Excerpts from a dataset
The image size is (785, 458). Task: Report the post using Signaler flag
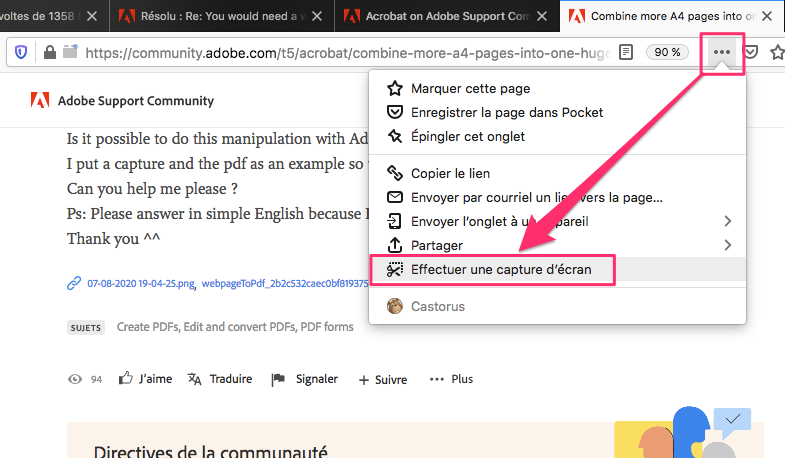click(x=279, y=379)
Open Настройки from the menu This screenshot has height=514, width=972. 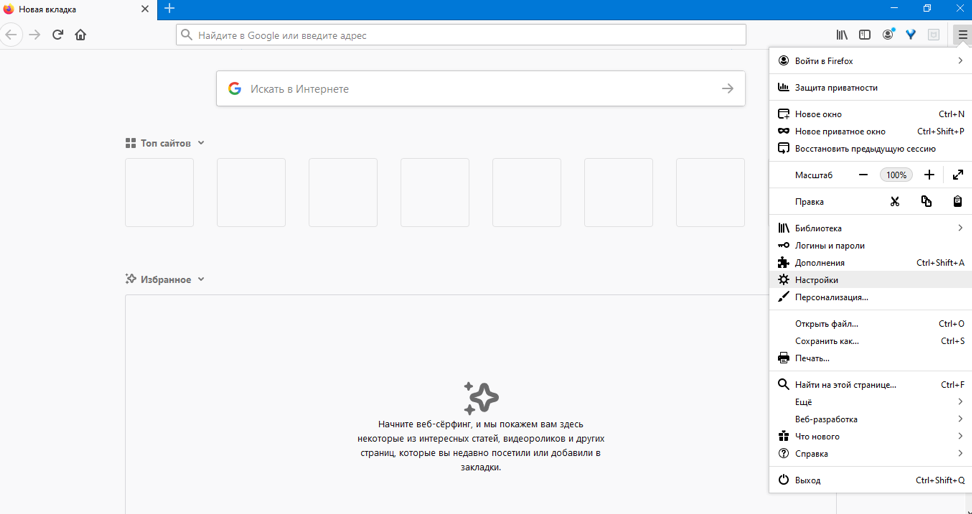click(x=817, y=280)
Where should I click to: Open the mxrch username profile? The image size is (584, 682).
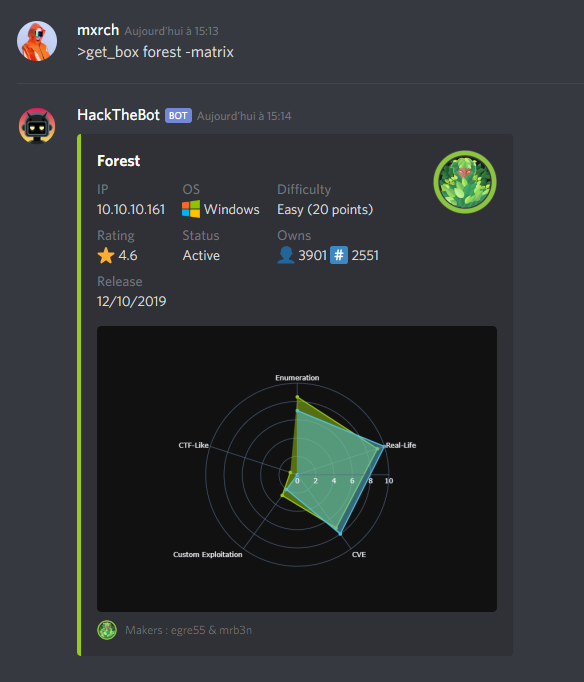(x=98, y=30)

> _ASSIGNED TASK_:
Reproduce the lines from the line containing "Where should I" through the end of the records above, exactly and inclusively, omitting pictures.

> _YOUR SOLUTION_:
Where should I click to: Open the mxrch username profile? The image size is (584, 682).
(x=98, y=30)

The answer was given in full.